她从尸体堆里爬出来,身上全是伤,矿病区也开始腐烂,但她感觉不到疼痛,她就那样拖着斧子一路走回营地,把自己藏好的识字本揣在怀里。
她也不明白为什么自己没去拿一些别的东西,大概那个时候,小小的她心中所想只是拿回属于自己的唯一的东西。
在人没有方向时,肚子就是最好的方向。她重新接手了一些任务,混迹在各个佣兵团,以自由佣兵的身份活着,在世界各处继续挥舞着已经陪伴她不知多久的斧子,还有就是在识字本上继续划下别人难以辨认的符号。
每次打扫战场时,她总喜欢去找一些别人的日记,有人把遗书放在胸口随时准备赴死,有人把钱装进口袋随时准备逃跑,即使看不懂上面的文字,她也会通过字迹来猜测很多东西。
她就是这样在战场上一个人学习着世间的悲欢。
霜叶第一次知道罗德岛这几个字,是在一个男人的上衣口袋里。
那里零零散散的放了一些带血的零钱和这封信,男人的死相不是很好,一柄长枪从他的胸口贯穿了过去,他就这么被钉死在了荒野上。
这让人很难不去注视,几乎是在看到他的第一眼,霜叶冥冥中就感觉到了,这个男人没有什么不甘心。
至死,他都在向前。
她费力的踮起脚尖才从男人的上衣兜里找到了一封信,是写看到信的人的,他让人把信送回罗德岛,并且在心里絮絮叨叨说了很多没营养的废话,最后在信的末尾说明了这些零钱是定金,到了罗德岛后,他的上司会替他支付余下的费用。

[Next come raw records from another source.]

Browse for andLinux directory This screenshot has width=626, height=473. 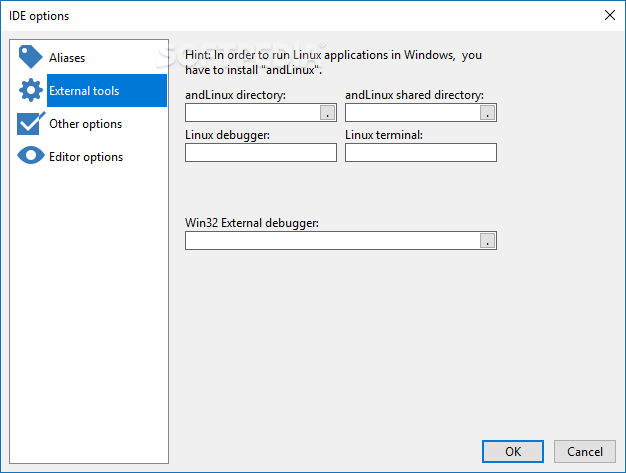327,113
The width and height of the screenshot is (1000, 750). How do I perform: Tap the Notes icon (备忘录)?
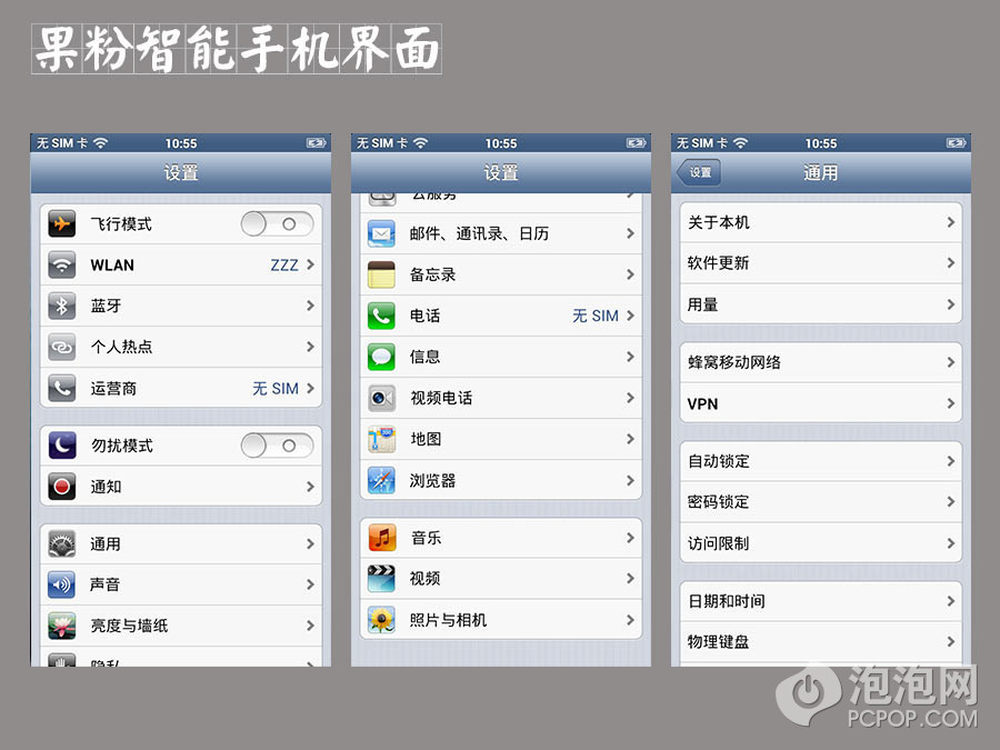pos(381,275)
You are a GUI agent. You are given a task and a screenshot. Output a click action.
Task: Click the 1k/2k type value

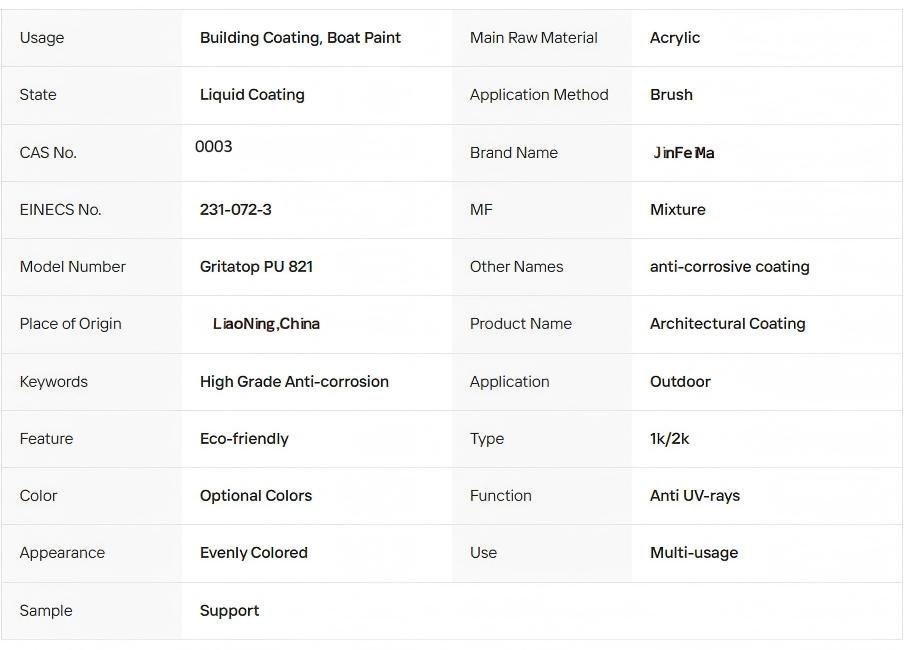click(x=670, y=439)
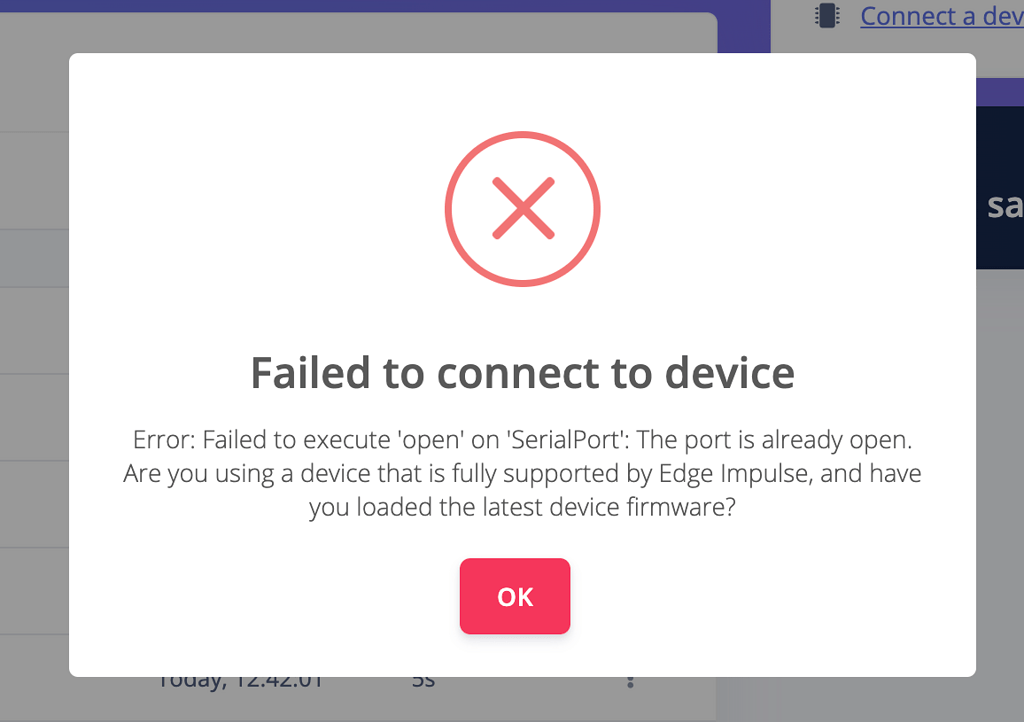Click the purple header bar above the dialog
This screenshot has height=722, width=1024.
(x=400, y=6)
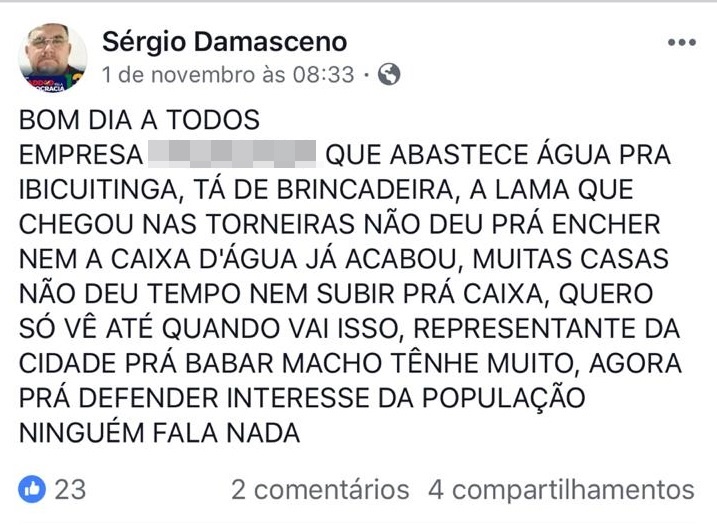The width and height of the screenshot is (717, 525).
Task: Click the NINGUÉM FALA NADA closing line
Action: (x=160, y=431)
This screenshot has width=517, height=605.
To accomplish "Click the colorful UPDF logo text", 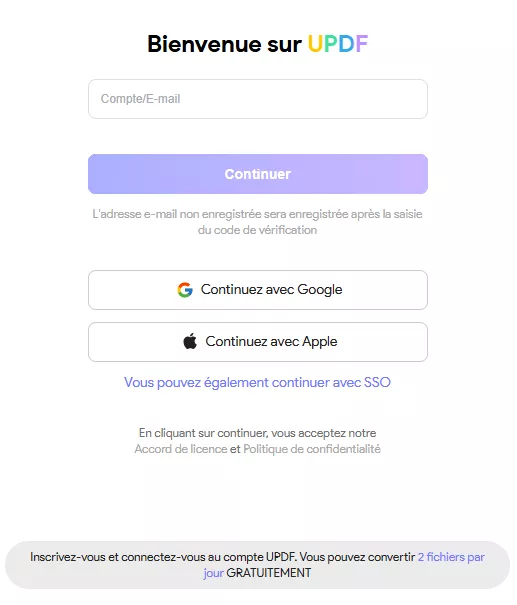I will point(338,44).
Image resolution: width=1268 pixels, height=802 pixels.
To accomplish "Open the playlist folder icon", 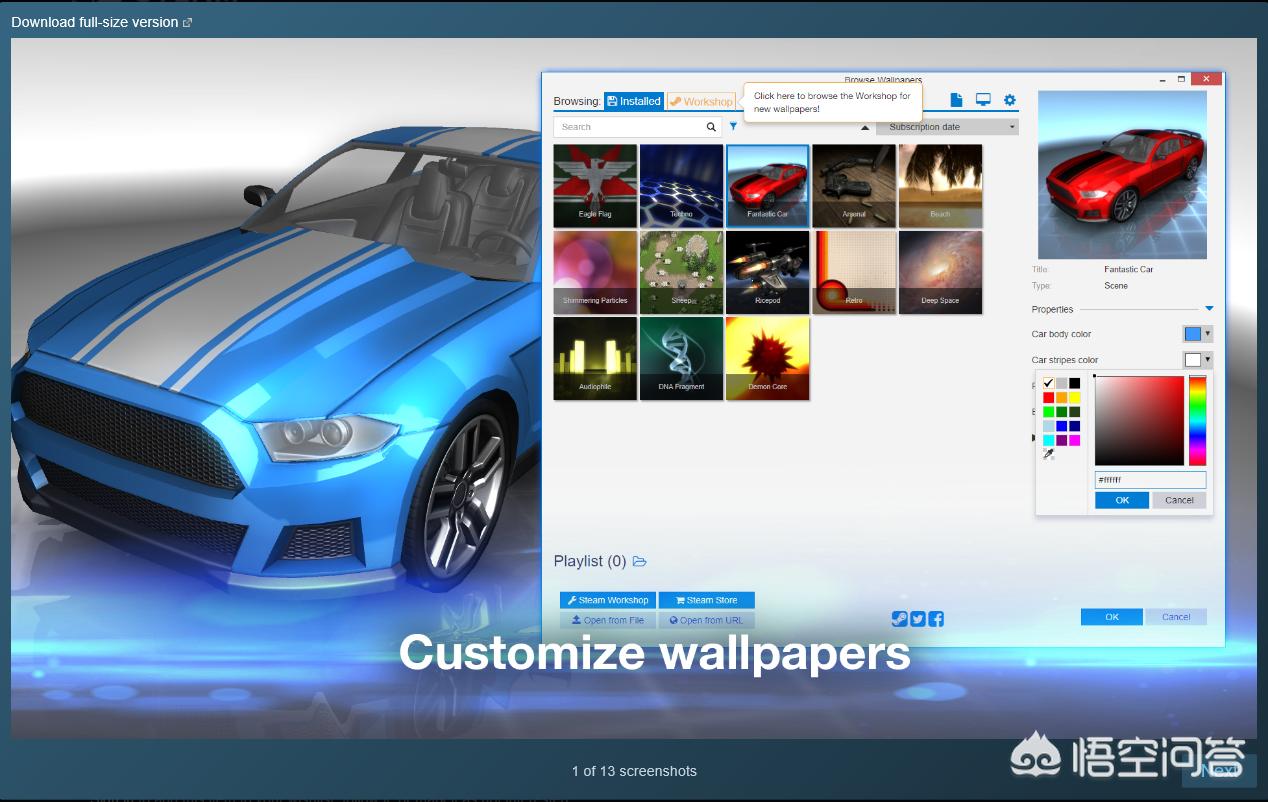I will pyautogui.click(x=640, y=562).
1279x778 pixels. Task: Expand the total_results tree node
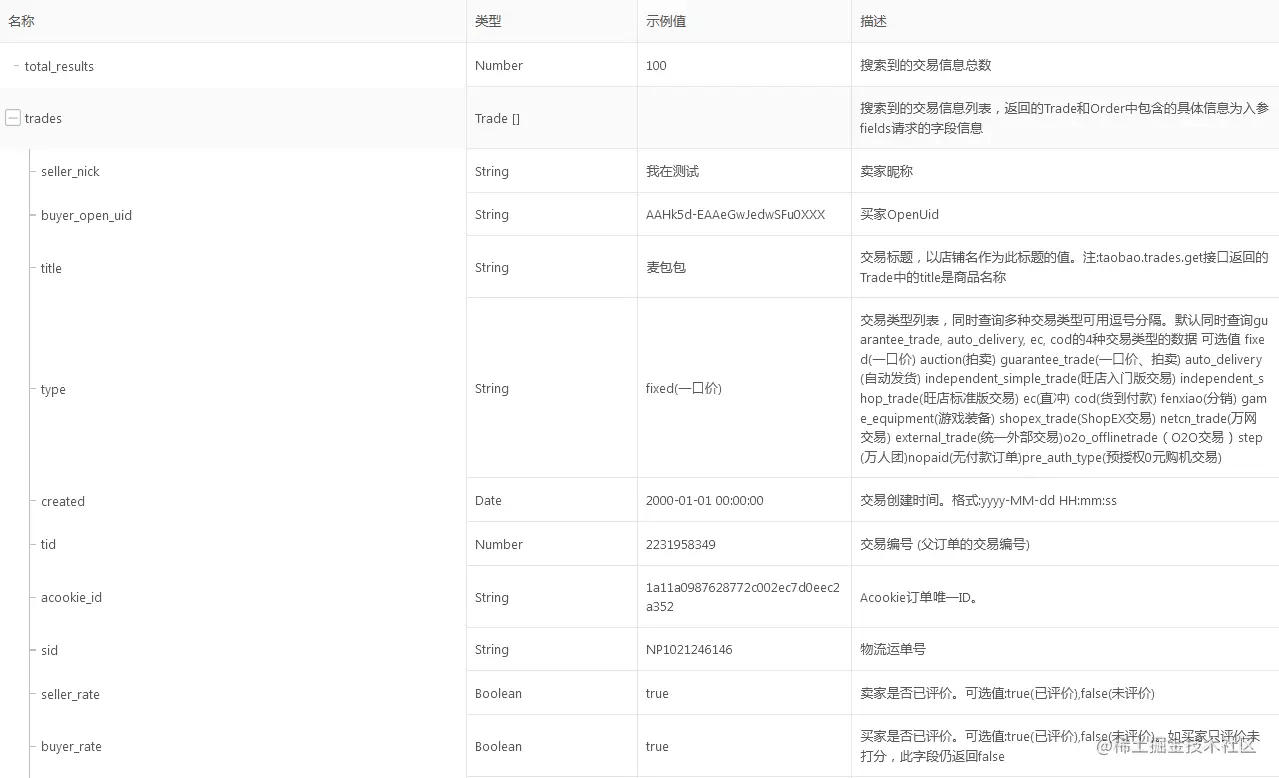15,66
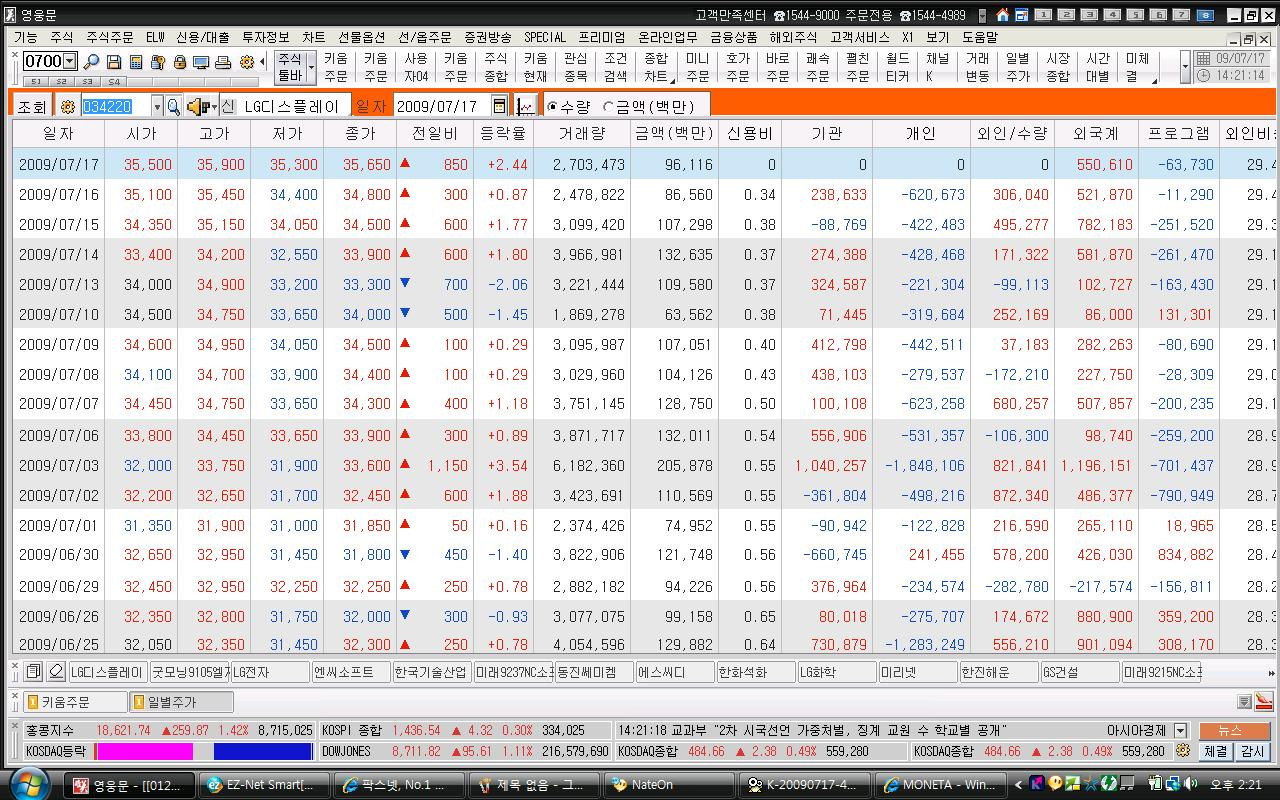Image resolution: width=1280 pixels, height=800 pixels.
Task: Click the 조회 inquiry button
Action: coord(33,104)
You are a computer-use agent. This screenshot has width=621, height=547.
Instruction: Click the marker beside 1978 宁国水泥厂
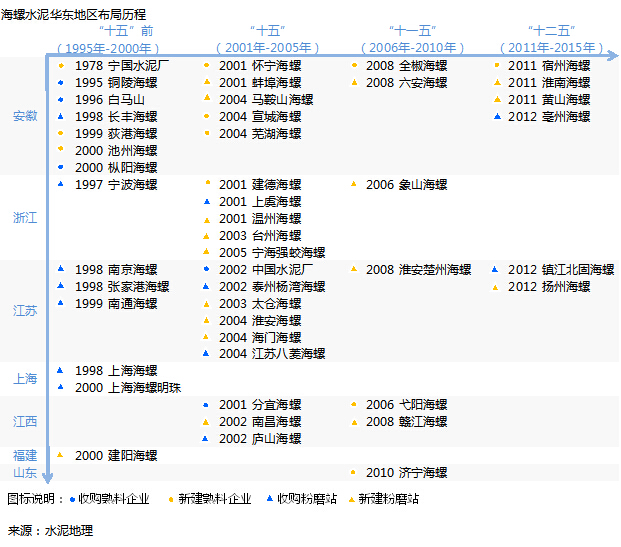pyautogui.click(x=61, y=66)
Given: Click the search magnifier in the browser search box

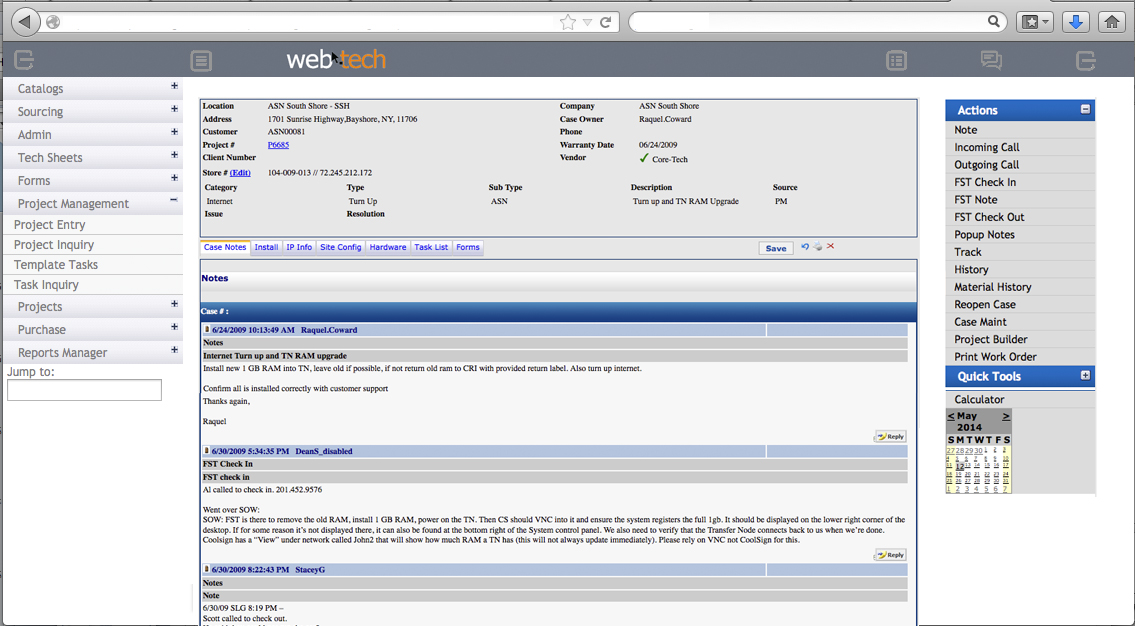Looking at the screenshot, I should (x=994, y=21).
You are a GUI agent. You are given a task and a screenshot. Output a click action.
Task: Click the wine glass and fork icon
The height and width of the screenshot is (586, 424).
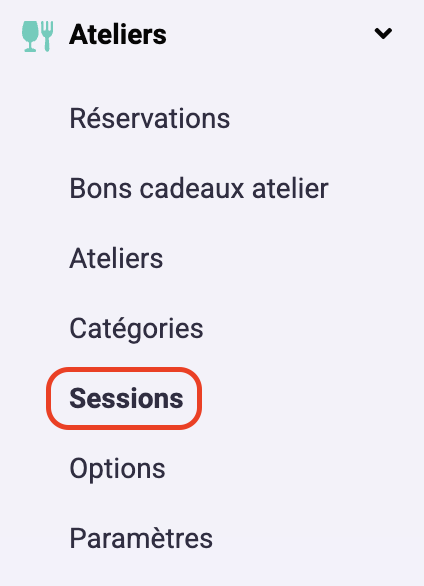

“以及,发现这封信的,如果你是个感染者,那么不妨去罗德岛看看,我的上司是个很好的上司,罗德岛也是个很好的地方,也许你不知道哪里有家,那罗德岛也许会接纳你。还是谢谢你了,陌生人,记得替我告诉他,我完成了任务,我没后悔过。”
只是霜叶找到罗德岛时,男人嘴里说的上司已经消失不见,似乎从没出现过。取而代之的是个看起来就很不好惹的女人,战场上的直觉告诉霜叶,眼前的女人很危险。
女人郑重的收起了信,向霜叶道了谢,然后打开了抽屉找着什么。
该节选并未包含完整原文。